### The problem
The response should consist of the listing, repeated word for word.

### Data supplied

^^^^^^^^

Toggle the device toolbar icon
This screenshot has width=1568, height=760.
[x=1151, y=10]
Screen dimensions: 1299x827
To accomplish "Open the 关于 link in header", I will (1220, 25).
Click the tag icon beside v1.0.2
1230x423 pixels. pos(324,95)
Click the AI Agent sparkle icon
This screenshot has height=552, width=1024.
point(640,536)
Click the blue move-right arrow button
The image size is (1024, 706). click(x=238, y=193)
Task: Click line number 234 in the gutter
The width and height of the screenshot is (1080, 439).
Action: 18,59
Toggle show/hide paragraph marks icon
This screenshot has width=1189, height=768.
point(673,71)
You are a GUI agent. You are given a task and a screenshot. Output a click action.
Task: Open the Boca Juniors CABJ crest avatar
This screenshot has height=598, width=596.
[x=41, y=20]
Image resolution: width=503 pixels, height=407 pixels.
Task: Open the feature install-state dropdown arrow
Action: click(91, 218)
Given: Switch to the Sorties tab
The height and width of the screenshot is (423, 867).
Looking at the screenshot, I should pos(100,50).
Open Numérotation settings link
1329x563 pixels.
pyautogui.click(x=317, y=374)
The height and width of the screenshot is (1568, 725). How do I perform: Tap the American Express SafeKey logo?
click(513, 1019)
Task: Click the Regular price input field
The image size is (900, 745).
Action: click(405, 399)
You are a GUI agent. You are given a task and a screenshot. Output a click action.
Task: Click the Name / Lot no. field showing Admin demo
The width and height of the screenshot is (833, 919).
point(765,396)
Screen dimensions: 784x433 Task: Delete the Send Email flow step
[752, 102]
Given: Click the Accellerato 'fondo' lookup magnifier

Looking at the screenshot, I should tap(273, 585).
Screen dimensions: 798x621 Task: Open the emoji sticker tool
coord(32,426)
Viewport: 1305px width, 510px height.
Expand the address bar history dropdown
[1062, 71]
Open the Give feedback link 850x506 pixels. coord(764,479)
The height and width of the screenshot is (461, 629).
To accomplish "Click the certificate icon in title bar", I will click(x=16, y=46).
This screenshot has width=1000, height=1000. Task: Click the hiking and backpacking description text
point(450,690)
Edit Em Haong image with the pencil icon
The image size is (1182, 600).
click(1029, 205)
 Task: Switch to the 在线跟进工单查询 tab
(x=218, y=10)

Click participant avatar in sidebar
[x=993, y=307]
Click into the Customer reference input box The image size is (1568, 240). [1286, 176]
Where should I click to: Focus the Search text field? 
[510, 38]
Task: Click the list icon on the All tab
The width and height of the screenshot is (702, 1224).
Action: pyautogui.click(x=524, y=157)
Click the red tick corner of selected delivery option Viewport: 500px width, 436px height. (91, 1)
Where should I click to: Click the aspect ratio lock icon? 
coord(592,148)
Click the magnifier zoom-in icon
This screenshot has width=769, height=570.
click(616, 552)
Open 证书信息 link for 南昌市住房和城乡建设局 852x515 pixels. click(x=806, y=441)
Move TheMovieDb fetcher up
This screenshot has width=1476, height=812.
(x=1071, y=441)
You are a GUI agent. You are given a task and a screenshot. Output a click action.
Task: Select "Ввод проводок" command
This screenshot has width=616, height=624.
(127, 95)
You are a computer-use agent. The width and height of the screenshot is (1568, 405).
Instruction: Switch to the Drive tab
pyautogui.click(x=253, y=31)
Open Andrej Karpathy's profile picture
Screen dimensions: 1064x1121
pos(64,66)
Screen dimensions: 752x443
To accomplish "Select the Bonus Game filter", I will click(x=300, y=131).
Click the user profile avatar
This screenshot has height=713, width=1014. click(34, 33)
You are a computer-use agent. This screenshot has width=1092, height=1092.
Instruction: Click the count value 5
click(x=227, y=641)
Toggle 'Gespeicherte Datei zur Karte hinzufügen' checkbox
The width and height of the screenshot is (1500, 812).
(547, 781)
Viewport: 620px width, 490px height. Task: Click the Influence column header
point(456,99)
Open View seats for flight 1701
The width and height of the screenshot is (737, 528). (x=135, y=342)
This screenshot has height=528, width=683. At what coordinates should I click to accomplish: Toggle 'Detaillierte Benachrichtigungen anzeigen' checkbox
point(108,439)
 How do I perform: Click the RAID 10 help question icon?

^^^^^^^^

### Exercise result
Toggle the device toolbar icon
This screenshot has width=1568, height=760.
[x=1151, y=10]
Screen dimensions: 1299x827
To accomplish "Open the 关于 link in header", I will (1220, 25).
Click the tag icon beside v1.0.2
1230x423 pixels. pos(324,95)
Click the AI Agent sparkle icon
This screenshot has height=552, width=1024.
point(640,536)
Click the blue move-right arrow button
The image size is (1024, 706). click(x=238, y=193)
Task: Click line number 234 in the gutter
The width and height of the screenshot is (1080, 439).
Action: 18,59
Toggle show/hide paragraph marks icon
This screenshot has width=1189, height=768.
point(673,71)
You are a GUI agent. You are given a task and a screenshot. Output a click action.
Task: Open the Boca Juniors CABJ crest avatar
This screenshot has height=598, width=596.
[x=41, y=20]
Image resolution: width=503 pixels, height=407 pixels.
Task: Open the feature install-state dropdown arrow
Action: click(91, 218)
Given: Switch to the Sorties tab
The height and width of the screenshot is (423, 867).
Looking at the screenshot, I should pos(100,50).
Open Numérotation settings link
1329x563 pixels.
pyautogui.click(x=317, y=374)
The height and width of the screenshot is (1568, 725). How do I perform: Tap the American Express SafeKey logo?
click(513, 1019)
Task: Click the Regular price input field
The image size is (900, 745).
Action: click(405, 399)
You are a GUI agent. You are given a task and a screenshot. Output a click action.
Task: Click the Name / Lot no. field showing Admin demo
The width and height of the screenshot is (833, 919).
point(765,396)
Screen dimensions: 784x433 Task: Delete the Send Email flow step
[752, 102]
Given: Click the Accellerato 'fondo' lookup magnifier

Looking at the screenshot, I should tap(273, 585).
Screen dimensions: 798x621 Task: Open the emoji sticker tool
coord(32,426)
Viewport: 1305px width, 510px height.
Expand the address bar history dropdown
[1062, 71]
Open the Give feedback link 850x506 pixels. coord(764,479)
The height and width of the screenshot is (461, 629).
To accomplish "Click the certificate icon in title bar", I will click(x=16, y=46).
This screenshot has width=1000, height=1000. Task: Click the hiking and backpacking description text
point(450,690)
Edit Em Haong image with the pencil icon
The image size is (1182, 600).
click(1029, 205)
 Task: Switch to the 在线跟进工单查询 tab
(x=218, y=10)

Click participant avatar in sidebar
[x=993, y=307]
Click into the Customer reference input box The image size is (1568, 240). [1286, 176]
Where should I click to: Focus the Search text field? 
[510, 38]
Task: Click the list icon on the All tab
The width and height of the screenshot is (702, 1224).
Action: pyautogui.click(x=524, y=157)
Click the red tick corner of selected delivery option Viewport: 500px width, 436px height. (91, 1)
Where should I click to: Click the aspect ratio lock icon? 
coord(592,148)
Click the magnifier zoom-in icon
This screenshot has width=769, height=570.
click(616, 552)
Open 证书信息 link for 南昌市住房和城乡建设局 852x515 pixels. click(x=806, y=441)
Move TheMovieDb fetcher up
This screenshot has width=1476, height=812.
(x=1071, y=441)
You are a GUI agent. You are given a task and a screenshot. Output a click action.
Task: Select "Ввод проводок" command
This screenshot has width=616, height=624.
(127, 95)
You are a computer-use agent. The width and height of the screenshot is (1568, 405).
Instruction: Switch to the Drive tab
pyautogui.click(x=253, y=31)
Open Andrej Karpathy's profile picture
Screen dimensions: 1064x1121
pos(64,66)
Screen dimensions: 752x443
To accomplish "Select the Bonus Game filter", I will click(x=300, y=131).
Click the user profile avatar
This screenshot has height=713, width=1014. click(34, 33)
You are a computer-use agent. This screenshot has width=1092, height=1092.
Instruction: Click the count value 5
click(x=227, y=641)
Toggle 'Gespeicherte Datei zur Karte hinzufügen' checkbox
The width and height of the screenshot is (1500, 812).
(547, 781)
Viewport: 620px width, 490px height. Task: Click the Influence column header
point(456,99)
Open View seats for flight 1701
The width and height of the screenshot is (737, 528). (x=135, y=342)
This screenshot has height=528, width=683. At what coordinates should I click to accomplish: Toggle 'Detaillierte Benachrichtigungen anzeigen' checkbox
point(108,439)
 How do I perform: Click the RAID 10 help question icon?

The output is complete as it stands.